À Tréminis, dans l’extrême sud de l’Isère, Valérie Salé, paysanne herbaliste (La Plume et l’Oiseau), nous conte ainsi les vertus des plantes odoriférantes qu’elle cultive et transforme en tisanes, baumes et autres trésors de bienfaits dans son jardin face à l’Obiou.
 
Au hameau voisin de Château-Bas, au pied du Grand-Ferrand, Sylvain Truffet et Nicole Klein, artisans glaciers, nous invitent dans le laboratoire du Sorbet vagabond – des sorbets aux saveurs sans pareilles fabriqués pour la plupart à partir des fruits locaux.
 
Rien à voir avec le Domaine des Hautes-Glaces à Saint-Jean-d’Hérans, qui distille un whisky d’exception : de l’orge à la gorge, le voyage gustatif mérite le détour ! Poursuivant vers Mens, à Prébois, on rencontre des paysans vignerons passionnés qui ont replanté d’anciens cépages sur les coteaux, comme Maxime Poulat (La Poulânerie) ou Samuel Delus, au Domaine de l’Obiou.
 
Il leur a fallu beaucoup de persévérance, mais les premières cuvées ont une belle personnalité ! Après s’être fait un nom à Marseille, Blandine Poulat a pour sa part créé sa ligne de vêtements, Blandelune, et installé son atelier-boutique face au légendaire mont Aiguille, au Monestier-du-Percy.
 
Remontant ensuite vers Gresse-en-Vercors, on dégustera les fromages bien typés de Gaëlle et Alexandre Chenavas à la ferme de Bartabelle, à Saint-Guillaume, confectionnés à partir du lait de leurs vaches jersiaises (de l’île de Jersey)… Mais on aurait pu tout aussi bien s’initier au maniement des outils à main traditionnels au Bois des cimes, chez Jean-Marie Bordet, à Saint-Paul-lès-Monestier, et se fabriquer une cuillère en bois.
 
“On ne pourra pas se limiter à 33 membres tant il y a de savoir-faire variés sur ce territoire”, assure Maëlle Pelletier, chargée de projet.
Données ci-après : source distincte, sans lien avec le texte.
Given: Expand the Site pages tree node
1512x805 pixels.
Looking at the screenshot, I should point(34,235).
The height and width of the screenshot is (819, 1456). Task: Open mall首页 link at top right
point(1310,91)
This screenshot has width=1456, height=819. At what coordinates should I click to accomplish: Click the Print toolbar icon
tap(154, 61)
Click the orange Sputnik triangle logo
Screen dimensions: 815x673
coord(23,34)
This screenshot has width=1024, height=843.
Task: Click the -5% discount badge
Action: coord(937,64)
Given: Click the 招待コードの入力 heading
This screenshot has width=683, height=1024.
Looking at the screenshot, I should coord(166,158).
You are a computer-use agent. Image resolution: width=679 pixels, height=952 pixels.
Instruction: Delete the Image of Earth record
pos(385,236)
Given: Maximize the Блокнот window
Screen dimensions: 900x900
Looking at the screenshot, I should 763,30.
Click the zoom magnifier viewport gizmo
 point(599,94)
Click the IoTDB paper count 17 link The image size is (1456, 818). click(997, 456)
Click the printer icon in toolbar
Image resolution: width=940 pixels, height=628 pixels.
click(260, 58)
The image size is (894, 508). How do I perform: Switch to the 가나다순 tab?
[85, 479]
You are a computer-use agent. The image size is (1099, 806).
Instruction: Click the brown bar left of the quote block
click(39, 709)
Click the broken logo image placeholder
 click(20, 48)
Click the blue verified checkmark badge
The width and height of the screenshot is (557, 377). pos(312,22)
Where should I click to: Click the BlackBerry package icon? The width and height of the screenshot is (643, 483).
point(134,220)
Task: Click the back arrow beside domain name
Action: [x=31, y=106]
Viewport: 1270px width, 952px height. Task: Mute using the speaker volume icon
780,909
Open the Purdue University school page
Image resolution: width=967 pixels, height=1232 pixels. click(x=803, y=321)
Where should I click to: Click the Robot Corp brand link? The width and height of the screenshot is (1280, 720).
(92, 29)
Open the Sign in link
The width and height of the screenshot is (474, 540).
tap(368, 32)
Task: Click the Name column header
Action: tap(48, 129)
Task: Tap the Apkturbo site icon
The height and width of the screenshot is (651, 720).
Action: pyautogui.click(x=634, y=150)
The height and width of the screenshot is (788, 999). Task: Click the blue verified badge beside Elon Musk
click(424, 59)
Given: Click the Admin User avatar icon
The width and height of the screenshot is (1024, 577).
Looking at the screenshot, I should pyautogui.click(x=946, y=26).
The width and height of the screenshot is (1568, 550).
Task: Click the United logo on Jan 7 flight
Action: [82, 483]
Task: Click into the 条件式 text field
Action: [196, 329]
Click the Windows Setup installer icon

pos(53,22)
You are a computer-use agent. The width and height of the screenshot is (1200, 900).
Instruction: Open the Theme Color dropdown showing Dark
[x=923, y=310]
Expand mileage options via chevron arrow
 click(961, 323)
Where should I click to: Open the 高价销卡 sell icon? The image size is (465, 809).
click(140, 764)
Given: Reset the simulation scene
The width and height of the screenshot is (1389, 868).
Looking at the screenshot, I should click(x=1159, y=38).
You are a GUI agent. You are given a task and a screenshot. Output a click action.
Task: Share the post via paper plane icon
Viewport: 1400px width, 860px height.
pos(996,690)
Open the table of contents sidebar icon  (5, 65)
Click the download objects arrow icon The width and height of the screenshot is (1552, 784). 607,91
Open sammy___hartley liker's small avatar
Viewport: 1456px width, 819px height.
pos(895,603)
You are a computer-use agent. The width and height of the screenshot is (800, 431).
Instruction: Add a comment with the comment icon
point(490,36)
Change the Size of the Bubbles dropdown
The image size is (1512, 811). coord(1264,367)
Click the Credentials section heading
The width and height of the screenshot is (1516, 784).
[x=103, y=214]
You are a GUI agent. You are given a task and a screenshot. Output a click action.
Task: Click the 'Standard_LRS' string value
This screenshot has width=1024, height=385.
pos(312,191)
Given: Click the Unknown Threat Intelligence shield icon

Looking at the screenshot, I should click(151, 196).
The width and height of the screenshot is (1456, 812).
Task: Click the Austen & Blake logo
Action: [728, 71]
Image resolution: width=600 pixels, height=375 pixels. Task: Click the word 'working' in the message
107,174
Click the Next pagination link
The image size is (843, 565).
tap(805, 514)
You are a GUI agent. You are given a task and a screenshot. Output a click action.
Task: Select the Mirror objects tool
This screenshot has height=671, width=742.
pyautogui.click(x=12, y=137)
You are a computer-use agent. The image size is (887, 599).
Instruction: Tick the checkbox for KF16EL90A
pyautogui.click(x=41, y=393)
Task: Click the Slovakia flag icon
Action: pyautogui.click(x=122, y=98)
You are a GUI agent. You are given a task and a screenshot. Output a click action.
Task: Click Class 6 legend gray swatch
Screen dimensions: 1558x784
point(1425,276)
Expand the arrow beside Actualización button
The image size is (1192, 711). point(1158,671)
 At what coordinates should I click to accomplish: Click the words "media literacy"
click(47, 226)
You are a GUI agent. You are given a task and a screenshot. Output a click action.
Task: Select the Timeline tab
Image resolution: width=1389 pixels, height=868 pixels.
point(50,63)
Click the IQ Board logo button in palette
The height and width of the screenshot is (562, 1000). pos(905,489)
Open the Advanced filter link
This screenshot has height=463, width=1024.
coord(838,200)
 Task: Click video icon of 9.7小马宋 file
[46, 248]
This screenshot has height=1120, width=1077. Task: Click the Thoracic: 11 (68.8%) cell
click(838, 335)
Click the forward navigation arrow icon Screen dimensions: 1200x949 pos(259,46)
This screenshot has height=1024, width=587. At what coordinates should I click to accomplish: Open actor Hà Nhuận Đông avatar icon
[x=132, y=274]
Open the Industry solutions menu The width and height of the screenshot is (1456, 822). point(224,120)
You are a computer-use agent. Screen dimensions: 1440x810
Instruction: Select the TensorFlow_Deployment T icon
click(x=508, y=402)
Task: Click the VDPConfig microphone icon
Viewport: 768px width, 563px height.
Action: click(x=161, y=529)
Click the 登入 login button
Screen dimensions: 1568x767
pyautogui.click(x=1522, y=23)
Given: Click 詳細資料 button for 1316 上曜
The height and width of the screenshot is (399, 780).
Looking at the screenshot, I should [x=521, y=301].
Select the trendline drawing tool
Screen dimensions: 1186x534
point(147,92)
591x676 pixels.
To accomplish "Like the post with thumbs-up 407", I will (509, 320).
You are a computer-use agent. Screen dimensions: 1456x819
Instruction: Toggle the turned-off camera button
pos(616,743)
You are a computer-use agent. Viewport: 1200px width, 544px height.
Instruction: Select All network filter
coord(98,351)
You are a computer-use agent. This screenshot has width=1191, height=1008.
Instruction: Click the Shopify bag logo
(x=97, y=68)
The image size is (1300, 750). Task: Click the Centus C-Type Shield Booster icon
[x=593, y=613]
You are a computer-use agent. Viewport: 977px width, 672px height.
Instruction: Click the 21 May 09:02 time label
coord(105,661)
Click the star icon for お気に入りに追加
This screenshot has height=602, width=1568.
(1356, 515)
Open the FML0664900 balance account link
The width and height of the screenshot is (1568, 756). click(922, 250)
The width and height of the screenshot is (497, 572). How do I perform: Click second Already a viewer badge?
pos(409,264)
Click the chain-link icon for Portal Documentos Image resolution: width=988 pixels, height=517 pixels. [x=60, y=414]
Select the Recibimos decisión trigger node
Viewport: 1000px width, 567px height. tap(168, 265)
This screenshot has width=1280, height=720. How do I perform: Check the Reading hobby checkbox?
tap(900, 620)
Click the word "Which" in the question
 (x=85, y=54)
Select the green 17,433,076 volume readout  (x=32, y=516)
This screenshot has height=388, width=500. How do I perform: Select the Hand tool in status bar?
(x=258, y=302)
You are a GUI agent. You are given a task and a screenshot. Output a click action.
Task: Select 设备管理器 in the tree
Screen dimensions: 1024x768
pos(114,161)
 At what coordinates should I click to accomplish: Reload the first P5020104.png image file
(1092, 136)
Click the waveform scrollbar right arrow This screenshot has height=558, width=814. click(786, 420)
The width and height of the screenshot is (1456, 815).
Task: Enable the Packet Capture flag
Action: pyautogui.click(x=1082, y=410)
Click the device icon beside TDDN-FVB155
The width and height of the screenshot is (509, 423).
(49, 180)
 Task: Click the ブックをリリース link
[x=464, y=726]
Bonne route !
 

 

PRATIQUE

Retrouvez les 33 étapes de la route des savoir-faire et les jours de visite (certains uniquement sur réservation) sur le site Internet savoir-fairetrieves.fr

LA ROUTE DES SAVOIR-FAIRE EN PHOTOS

Le troupeau de vaches jersiaises de la ferme de Bartabelle, à Saint-Guillaume.
Blandine Poulat, créatrice de la marque Blandelune, dans son atelier de couture face au mont Aiguille, au Monestier-du-Percy.
Valérie Salé, cueilleuse et cultivatrice d’herbes aromatiques, dans son jardin de délices face à l’Obiou, à Tréminis.
Samuel Delus, vigneron, dans sa cave du Domaine de l’Obiou, à Prébois.
Jean-Marie Bordet dans son atelier du Bois des cimes, à Saint-Paul-lès-Monestier.
La Bergerie de Rif Clar à Saint-Andéol.